Msgr. Paul Lenz, a priest, missionary, vice postulator for the cause of St. Kateri Tekakwitha and head of the Black and Indian Mission Office in Washington, D.C., for 31 years, died May 14.

He was 91 and had been a priest for nearly seven decades.

As national director of the Black and Indian Mission Office, the Bureau of Catholic Indian Missions and the Catholic Negro-American Mission Board, Msgr. Lenz built the offices into model institutions for evangelization and pastoral care of the Native Americans and African-Americans across the country.

He was also a longtime and respected member of the board of trustees of The Catholic University of America in Washington, D.C., as well as Xavier University of Louisiana, and was a member of several other trustee or regent boards, including for St. Vincent Seminary and the Basilica of the National Shrine of the Immaculate Conception in Washington.

Archbishop Charles Chaput of Philadelphia, a longtime friend of Msgr. Lenz, recalled to the Register, “Msgr. Lenz was a wonderful man who had the interest of Native American and African-American Catholics at the center of his life. I’ve met few people so focused on their life and ministry in such a consistent and persistent way. He was also a very good friend personally, and I will miss him very much. When the history of the Church among Native Americans and African-Americans is written, Msgr. Paul Lenz will play a large and important role in that history.”

 

A Missionary Heart

Paul Lenz was born on Dec. 15, 1925, the second of six sons of Raymond and Aimee Lenz, in Gallitzin, Pennsylvania. He attended the public school there and then Altoona Catholic High School, graduating in 1943 and going straight to St. Vincent College in Latrobe, Pennsylvania.

He earned a bachelor of arts degree in philosophy in 1946, by which time he was discerning the call to the priesthood. While he desired to serve as a missionary with the Maryknoll Society, he chose instead to become a diocesan priest to be closer to his mother, as his father had died in 1944.

== LISTING ==
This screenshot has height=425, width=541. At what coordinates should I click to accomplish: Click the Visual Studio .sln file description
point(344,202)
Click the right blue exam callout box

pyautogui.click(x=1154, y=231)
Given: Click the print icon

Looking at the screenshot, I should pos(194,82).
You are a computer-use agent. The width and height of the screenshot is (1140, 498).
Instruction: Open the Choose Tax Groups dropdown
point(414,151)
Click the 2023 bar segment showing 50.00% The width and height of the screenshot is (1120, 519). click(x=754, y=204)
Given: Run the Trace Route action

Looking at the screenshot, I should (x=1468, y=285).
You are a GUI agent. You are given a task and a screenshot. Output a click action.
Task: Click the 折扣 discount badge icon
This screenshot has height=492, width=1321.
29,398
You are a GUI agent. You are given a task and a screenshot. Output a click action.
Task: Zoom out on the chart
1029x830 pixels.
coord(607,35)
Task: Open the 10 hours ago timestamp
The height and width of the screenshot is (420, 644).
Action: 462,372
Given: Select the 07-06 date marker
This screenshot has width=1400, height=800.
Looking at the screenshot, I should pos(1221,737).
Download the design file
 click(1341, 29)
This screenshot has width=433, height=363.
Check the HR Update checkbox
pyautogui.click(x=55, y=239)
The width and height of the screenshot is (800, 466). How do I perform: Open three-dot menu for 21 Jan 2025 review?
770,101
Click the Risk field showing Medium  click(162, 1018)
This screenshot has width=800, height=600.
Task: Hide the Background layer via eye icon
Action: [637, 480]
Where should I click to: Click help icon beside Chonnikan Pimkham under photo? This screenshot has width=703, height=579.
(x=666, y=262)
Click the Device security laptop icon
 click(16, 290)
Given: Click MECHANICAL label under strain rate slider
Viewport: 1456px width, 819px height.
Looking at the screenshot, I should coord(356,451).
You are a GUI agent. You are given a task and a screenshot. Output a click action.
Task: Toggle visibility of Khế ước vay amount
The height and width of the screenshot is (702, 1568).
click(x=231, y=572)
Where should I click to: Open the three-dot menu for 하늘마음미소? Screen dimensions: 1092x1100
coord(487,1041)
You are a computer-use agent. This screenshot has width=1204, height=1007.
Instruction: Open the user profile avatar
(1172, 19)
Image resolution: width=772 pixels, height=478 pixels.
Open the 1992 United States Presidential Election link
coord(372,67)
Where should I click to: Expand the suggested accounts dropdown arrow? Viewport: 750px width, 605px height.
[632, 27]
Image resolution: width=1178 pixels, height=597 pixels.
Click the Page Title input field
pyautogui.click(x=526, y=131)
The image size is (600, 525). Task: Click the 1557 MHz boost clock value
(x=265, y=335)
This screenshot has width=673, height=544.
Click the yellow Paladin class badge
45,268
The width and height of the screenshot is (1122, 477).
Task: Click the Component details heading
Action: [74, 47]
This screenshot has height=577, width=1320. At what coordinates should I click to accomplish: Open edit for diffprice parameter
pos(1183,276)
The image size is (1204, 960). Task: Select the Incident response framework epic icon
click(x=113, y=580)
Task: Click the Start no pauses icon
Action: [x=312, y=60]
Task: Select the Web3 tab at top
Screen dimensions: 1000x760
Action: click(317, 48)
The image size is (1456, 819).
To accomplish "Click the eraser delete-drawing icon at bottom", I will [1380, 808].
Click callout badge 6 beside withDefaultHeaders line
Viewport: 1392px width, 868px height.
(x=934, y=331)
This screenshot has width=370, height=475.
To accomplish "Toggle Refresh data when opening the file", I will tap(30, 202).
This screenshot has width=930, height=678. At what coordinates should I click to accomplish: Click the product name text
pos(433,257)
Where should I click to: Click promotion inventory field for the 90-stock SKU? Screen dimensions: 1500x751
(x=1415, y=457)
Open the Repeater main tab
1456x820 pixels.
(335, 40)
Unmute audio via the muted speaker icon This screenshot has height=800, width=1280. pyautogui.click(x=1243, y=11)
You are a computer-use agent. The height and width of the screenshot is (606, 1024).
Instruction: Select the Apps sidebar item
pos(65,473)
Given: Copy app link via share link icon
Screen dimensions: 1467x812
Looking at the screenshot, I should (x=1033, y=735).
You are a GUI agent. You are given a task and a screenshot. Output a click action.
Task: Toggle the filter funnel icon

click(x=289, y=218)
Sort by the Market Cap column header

== EXERCISE REQUIREMENTS ==
Output the passage of the obituary from "Msgr. Paul Lenz, a" to "nearly seven decades." word for word.

== WRITTEN SOLUTION ==
Msgr. Paul Lenz, a priest, missionary, vice postulator for the cause of St. Kateri Tekakwitha and head of the Black and Indian Mission Office in Washington, D.C., for 31 years, died May 14.

He was 91 and had been a priest for nearly seven decades.